→ The task
All the entries, exactly as they read, must be written out again.

== Records shown ==

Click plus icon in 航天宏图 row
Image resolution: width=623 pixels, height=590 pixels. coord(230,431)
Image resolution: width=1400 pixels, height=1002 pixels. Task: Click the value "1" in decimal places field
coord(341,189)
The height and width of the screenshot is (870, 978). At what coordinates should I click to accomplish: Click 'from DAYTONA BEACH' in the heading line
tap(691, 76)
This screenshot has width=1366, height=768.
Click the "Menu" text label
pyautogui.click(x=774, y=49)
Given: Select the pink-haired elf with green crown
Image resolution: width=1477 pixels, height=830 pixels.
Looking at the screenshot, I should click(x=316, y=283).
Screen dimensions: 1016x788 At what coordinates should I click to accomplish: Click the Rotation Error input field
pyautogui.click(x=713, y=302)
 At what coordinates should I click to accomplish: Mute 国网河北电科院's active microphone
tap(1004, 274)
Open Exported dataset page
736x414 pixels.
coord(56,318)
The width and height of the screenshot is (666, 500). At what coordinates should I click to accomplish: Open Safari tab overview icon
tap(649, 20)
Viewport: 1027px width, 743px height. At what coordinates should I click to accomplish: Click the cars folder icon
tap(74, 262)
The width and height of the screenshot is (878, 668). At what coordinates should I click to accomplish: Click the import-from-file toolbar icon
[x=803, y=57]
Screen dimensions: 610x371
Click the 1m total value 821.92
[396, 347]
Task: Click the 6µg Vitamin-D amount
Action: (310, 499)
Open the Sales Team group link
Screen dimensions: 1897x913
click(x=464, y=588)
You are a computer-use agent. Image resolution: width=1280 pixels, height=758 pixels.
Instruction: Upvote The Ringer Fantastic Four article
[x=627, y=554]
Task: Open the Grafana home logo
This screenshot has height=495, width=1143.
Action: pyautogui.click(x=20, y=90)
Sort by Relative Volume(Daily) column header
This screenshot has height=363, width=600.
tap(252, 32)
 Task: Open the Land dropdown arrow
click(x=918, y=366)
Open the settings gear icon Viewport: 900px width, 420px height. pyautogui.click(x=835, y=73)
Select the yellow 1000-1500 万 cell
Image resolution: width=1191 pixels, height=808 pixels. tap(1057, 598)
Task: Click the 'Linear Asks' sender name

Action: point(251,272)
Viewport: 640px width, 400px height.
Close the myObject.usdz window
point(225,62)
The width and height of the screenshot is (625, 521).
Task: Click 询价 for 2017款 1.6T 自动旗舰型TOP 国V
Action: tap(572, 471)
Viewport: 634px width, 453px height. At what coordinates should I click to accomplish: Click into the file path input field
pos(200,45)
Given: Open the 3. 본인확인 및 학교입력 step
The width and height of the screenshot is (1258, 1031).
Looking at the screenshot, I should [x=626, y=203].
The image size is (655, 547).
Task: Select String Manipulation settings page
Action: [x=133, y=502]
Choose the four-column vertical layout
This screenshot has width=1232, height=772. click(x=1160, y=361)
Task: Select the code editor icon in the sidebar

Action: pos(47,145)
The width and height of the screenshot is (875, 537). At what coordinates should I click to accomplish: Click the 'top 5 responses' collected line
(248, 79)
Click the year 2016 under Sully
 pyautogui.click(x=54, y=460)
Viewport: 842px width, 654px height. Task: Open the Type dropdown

===

→ Finished exercise
Click plus icon in 航天宏图 row
Image resolution: width=623 pixels, height=590 pixels. coord(230,431)
Image resolution: width=1400 pixels, height=1002 pixels. Task: Click the value "1" in decimal places field
coord(341,189)
The height and width of the screenshot is (870, 978). At what coordinates should I click to accomplish: Click 'from DAYTONA BEACH' in the heading line
tap(691, 76)
This screenshot has width=1366, height=768.
Click the "Menu" text label
pyautogui.click(x=774, y=49)
Given: Select the pink-haired elf with green crown
Image resolution: width=1477 pixels, height=830 pixels.
Looking at the screenshot, I should click(x=316, y=283).
Screen dimensions: 1016x788 At what coordinates should I click to accomplish: Click the Rotation Error input field
pyautogui.click(x=713, y=302)
 At what coordinates should I click to accomplish: Mute 国网河北电科院's active microphone
tap(1004, 274)
Open Exported dataset page
736x414 pixels.
coord(56,318)
The width and height of the screenshot is (666, 500). At what coordinates should I click to accomplish: Open Safari tab overview icon
tap(649, 20)
Viewport: 1027px width, 743px height. At what coordinates should I click to accomplish: Click the cars folder icon
tap(74, 262)
The width and height of the screenshot is (878, 668). At what coordinates should I click to accomplish: Click the import-from-file toolbar icon
[x=803, y=57]
Screen dimensions: 610x371
Click the 1m total value 821.92
[396, 347]
Task: Click the 6µg Vitamin-D amount
Action: (310, 499)
Open the Sales Team group link
Screen dimensions: 1897x913
click(x=464, y=588)
You are a computer-use agent. Image resolution: width=1280 pixels, height=758 pixels.
Instruction: Upvote The Ringer Fantastic Four article
[x=627, y=554]
Task: Open the Grafana home logo
This screenshot has height=495, width=1143.
Action: pyautogui.click(x=20, y=90)
Sort by Relative Volume(Daily) column header
This screenshot has height=363, width=600.
tap(252, 32)
 Task: Open the Land dropdown arrow
click(x=918, y=366)
Open the settings gear icon Viewport: 900px width, 420px height. pyautogui.click(x=835, y=73)
Select the yellow 1000-1500 万 cell
Image resolution: width=1191 pixels, height=808 pixels. tap(1057, 598)
Task: Click the 'Linear Asks' sender name

Action: point(251,272)
Viewport: 640px width, 400px height.
Close the myObject.usdz window
point(225,62)
The width and height of the screenshot is (625, 521).
Task: Click 询价 for 2017款 1.6T 自动旗舰型TOP 国V
Action: tap(572, 471)
Viewport: 634px width, 453px height. At what coordinates should I click to accomplish: Click into the file path input field
pos(200,45)
Given: Open the 3. 본인확인 및 학교입력 step
The width and height of the screenshot is (1258, 1031).
Looking at the screenshot, I should [x=626, y=203].
The image size is (655, 547).
Task: Select String Manipulation settings page
Action: [x=133, y=502]
Choose the four-column vertical layout
This screenshot has width=1232, height=772. click(x=1160, y=361)
Task: Select the code editor icon in the sidebar

Action: pos(47,145)
The width and height of the screenshot is (875, 537). At what coordinates should I click to accomplish: Click the 'top 5 responses' collected line
(248, 79)
Click the year 2016 under Sully
 pyautogui.click(x=54, y=460)
Viewport: 842px width, 654px height. Task: Open the Type dropdown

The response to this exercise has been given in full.